Keywords: aggrecan, articular cartilage, osteoarthritis, atomic force microscopy

1. Introduction

Osteoarthritis (OA) is a degenerative disorder of the synovial joints causing significant disability and morbidity in the aging population. OA is the most common cause of disability in elderly with an estimated prevalence of 10–15% of adults aged over 60. According to the United Nations, 130 million people will suffer from OA by 2050, and among them one-third being severely disabled. Genetic and numerous environmental risk factors (e.g., obesity, trauma, joint overuse) are responsible for the etiology of OA. Despite a widespread awareness of the disease, the pathogenesis of OA is not completely understood. It is generally accepted that uncontrolled homeostasis of the extracellular matrix (ECM) produced by chondrocytes is critical for the onset of the condition. Changes in the composition and structural organization of cartilage ECM proteins may activate catabolic processes degrading proteoglycans and the heterotypic collagen II/IX/XI fibrils, which in turn alter the biomechanical properties of the tissue compromising the correct function of articular cartilage (AC), therefore laying the foundations for the establishment of the disorder.

The large aggregating protein aggrecan is the most abundant proteoglycan of the typical cartilaginous structures such us the growth plate and the articular cartilage (reviewed in [1,2]). The 250 kDa aggrecan protein core is composed of three globular (G1, G2 and G3), and two interglobular domains. The large interglobular region between the G2 and G3 domains carries about 100 chondroitin sulphate (CS) and 30 keratan sulphate (KS) chains [3]. The high negative charge density of the CS chains attracts counter ions and draw water molecules into the tissue, thus creating a positive osmotic pressure which endows articular cartilage to resist compressive forces.

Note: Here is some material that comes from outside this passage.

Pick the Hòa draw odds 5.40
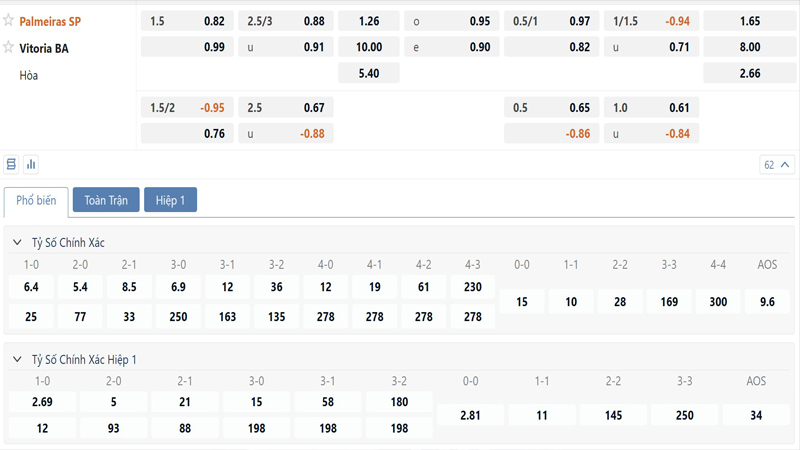The image size is (800, 450). (x=368, y=73)
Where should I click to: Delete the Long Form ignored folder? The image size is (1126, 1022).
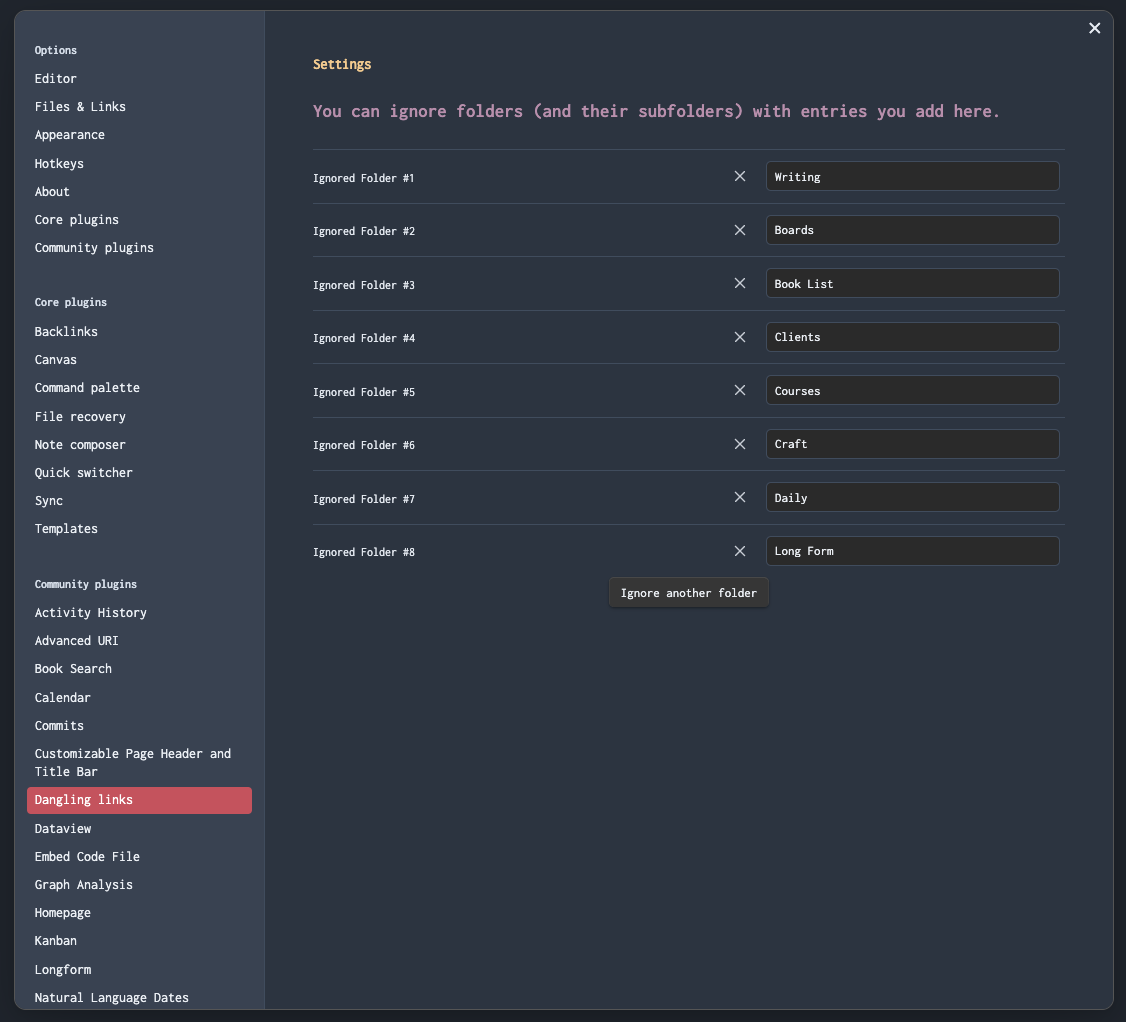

Aggrecan molecules form huge tertiary complexes in the cartilage ECM through interaction of the N-terminal G1 domain with hyaluronan and link protein. The KS chains interact with fibrillar collagens [4], and the C-terminal G3 domain binds to multiple ECM proteins including tenascins and fibulins [1]. Apart from creating the basis for the viscoelastic properties of cartilage, aggrecan–hyaluronan aggregates with their numerous glycosaminoglycan chains are playing important roles in cell-ECM crosstalk, binding and release of growth factors and morphogens [5,6]. In normal cartilage, aggrecan gene expression is sustained and its protein turnover relatively rapid [7,8].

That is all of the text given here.